A loan of US$151mn was announced for Coils Lamiere Nastri Spa (CLN), Italian automotive parts manufacturer by World Bank Group member IFC and Italy’s national promotional institution Cassa Depositi e Prestiti (CDP).This loan is to support CLN’s international expansion to South Africa.
The financing package, which includes US$95mn from IFC and US$56mn from CDP, will primarily support CLN’s plans to modernise and expand local production of advanced automotive components for leading car manufacturers in South Africa. The project will boost South Africa’s automotive industry by increasing value addition through increased localisation, introducing new production processes, and training local workers to participate in the international automobile value chain. IFC’s financing will consist of a US$54mn from IFC’s own account and another US$40mn loan through the IFC managed co-lending portfolio programme, a new syndications platform, which enables institutional investors to passively participate in IFC’s future senior loan portfolio. This is a positive move for the South African economy that struggles with high unemployment. Automotive production represents the largest manufacturing sector in South Africa and can play a central role in creating jobs and transferring knowledge and technology in the economy. As per IFC’s estimate increasing the amount of locally produced content to 45 per cent, up from the current 35 per cent, could generate an economic value of an additional US$4bn and support 80,000 more jobs.
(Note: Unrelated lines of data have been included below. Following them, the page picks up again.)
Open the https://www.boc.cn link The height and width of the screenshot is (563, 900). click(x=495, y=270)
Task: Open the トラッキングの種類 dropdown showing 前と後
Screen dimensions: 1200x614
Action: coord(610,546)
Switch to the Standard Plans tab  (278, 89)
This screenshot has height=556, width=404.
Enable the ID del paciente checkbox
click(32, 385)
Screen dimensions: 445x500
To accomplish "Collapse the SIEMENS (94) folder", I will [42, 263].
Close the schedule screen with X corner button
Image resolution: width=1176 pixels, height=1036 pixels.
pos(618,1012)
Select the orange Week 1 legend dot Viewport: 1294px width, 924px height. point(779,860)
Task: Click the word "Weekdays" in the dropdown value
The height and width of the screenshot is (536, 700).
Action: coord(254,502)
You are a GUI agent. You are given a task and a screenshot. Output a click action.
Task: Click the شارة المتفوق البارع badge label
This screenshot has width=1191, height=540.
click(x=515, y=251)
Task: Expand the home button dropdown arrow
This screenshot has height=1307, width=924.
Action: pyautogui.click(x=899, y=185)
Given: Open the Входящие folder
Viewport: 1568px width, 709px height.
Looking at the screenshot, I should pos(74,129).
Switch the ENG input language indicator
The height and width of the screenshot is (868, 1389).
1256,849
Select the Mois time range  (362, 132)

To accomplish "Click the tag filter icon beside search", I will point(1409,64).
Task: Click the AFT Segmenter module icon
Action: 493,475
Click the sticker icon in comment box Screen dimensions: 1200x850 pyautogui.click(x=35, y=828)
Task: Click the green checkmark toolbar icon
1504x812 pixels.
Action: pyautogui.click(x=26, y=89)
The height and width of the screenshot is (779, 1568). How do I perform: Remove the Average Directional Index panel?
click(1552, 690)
HospiCash, a low-cost micro-insurance product for Azuri solar power customers across Kenya was launched by Azuri Technologies, pay-as-you-go solar power provider, and APA Insurance, Kenya’s insurer. This move will benefit Azuri customers who will benefit from the certainty of income security when they are hospitalised, as well as funeral expenses. Azuri HospiCash customers who are unable to work due to hospitalisation can claim up to US$9.7 per day. The policy also covers funeral expenses up to US$97.3. At the official launch of the HospiCash at APA headquarters in Nairobi, Azuri CEO Mr. Simon Bransfield-Garth, said, “We are delighted to be partnering with APA to further Azuri’s vision of providing consumers across Africa with products and services that have the power to truly change and improve lives.” He further added that, “Many off-grid consumers find it difficult to access modern financial products and so combining Azuri’s reach and APA’s affordable insurance allows customers to concentrate on making a full recovery rather than worrying about the loss of income from being hospitalised,” . Azuri’s HospiCash cover is being rolled out nationwide and will be available to all Azuri Quad and Azuri solar TV customers.